*Work required*.
Find every line in the records below that holds the word "button", and copy each one.

··· Input data

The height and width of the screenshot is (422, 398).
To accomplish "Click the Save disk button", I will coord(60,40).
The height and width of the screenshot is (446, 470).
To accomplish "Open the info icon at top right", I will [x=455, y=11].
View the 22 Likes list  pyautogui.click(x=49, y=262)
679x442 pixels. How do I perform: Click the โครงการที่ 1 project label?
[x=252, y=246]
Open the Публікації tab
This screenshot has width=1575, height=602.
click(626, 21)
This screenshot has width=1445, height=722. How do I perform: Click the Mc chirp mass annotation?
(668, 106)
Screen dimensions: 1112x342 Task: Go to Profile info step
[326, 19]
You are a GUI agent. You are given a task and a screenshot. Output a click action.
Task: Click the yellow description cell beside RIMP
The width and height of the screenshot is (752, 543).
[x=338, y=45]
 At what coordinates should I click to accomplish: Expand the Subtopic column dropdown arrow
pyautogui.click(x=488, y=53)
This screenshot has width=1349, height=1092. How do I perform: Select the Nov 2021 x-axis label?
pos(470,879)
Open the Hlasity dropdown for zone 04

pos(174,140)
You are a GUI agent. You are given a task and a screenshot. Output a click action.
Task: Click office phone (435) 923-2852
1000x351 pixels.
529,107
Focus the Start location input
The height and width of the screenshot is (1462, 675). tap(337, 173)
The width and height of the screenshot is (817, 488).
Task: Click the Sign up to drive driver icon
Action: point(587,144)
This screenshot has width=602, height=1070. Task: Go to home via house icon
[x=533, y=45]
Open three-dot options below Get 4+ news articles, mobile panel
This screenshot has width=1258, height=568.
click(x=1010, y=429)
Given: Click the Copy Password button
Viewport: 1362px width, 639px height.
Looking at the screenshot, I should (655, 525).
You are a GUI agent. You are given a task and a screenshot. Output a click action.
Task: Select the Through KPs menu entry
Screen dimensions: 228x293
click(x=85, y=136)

······

*The completed task*.
To accomplish "Click the Save disk button", I will coord(60,40).
Given: Click the Copy Password button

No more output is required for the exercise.